_The problem_
The full listing should be transcribed verbatim.

_Records for the exercise_
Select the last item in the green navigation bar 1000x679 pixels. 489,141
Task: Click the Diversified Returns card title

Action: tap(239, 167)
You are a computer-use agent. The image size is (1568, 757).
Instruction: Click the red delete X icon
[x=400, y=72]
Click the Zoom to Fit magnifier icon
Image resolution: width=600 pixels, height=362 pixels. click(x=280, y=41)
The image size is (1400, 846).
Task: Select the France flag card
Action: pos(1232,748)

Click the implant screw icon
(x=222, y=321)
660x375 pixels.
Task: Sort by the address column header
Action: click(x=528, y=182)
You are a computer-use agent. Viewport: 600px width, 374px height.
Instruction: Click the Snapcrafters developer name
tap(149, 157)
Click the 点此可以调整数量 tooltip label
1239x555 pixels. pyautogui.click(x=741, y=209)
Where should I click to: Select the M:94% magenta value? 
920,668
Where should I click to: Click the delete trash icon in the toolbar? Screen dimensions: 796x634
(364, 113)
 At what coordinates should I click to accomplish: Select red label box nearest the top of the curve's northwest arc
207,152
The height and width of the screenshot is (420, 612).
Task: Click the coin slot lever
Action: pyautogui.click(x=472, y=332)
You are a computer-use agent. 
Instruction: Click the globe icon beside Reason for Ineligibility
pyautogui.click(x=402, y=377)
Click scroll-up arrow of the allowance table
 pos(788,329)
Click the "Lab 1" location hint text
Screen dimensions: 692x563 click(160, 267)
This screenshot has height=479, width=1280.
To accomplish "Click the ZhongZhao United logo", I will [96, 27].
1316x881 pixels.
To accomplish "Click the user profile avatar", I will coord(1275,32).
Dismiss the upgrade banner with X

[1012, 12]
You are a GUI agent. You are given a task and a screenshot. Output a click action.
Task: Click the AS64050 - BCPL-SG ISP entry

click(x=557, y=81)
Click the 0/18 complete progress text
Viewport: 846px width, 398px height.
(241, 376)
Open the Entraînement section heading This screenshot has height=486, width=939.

_Response to this exercise_
Select the last item in the green navigation bar 1000x679 pixels. 489,141
Task: Click the Diversified Returns card title

Action: tap(239, 167)
You are a computer-use agent. The image size is (1568, 757).
Instruction: Click the red delete X icon
[x=400, y=72]
Click the Zoom to Fit magnifier icon
Image resolution: width=600 pixels, height=362 pixels. click(x=280, y=41)
The image size is (1400, 846).
Task: Select the France flag card
Action: pos(1232,748)

Click the implant screw icon
(x=222, y=321)
660x375 pixels.
Task: Sort by the address column header
Action: click(x=528, y=182)
You are a computer-use agent. Viewport: 600px width, 374px height.
Instruction: Click the Snapcrafters developer name
tap(149, 157)
Click the 点此可以调整数量 tooltip label
1239x555 pixels. pyautogui.click(x=741, y=209)
Where should I click to: Select the M:94% magenta value? 
920,668
Where should I click to: Click the delete trash icon in the toolbar? Screen dimensions: 796x634
(364, 113)
 At what coordinates should I click to accomplish: Select red label box nearest the top of the curve's northwest arc
207,152
The height and width of the screenshot is (420, 612).
Task: Click the coin slot lever
Action: pyautogui.click(x=472, y=332)
You are a computer-use agent. 
Instruction: Click the globe icon beside Reason for Ineligibility
pyautogui.click(x=402, y=377)
Click scroll-up arrow of the allowance table
 pos(788,329)
Click the "Lab 1" location hint text
Screen dimensions: 692x563 click(160, 267)
This screenshot has height=479, width=1280.
To accomplish "Click the ZhongZhao United logo", I will [96, 27].
1316x881 pixels.
To accomplish "Click the user profile avatar", I will coord(1275,32).
Dismiss the upgrade banner with X

[1012, 12]
You are a GUI agent. You are given a task and a screenshot. Output a click action.
Task: Click the AS64050 - BCPL-SG ISP entry

click(x=557, y=81)
Click the 0/18 complete progress text
Viewport: 846px width, 398px height.
(241, 376)
Open the Entraînement section heading This screenshot has height=486, width=939.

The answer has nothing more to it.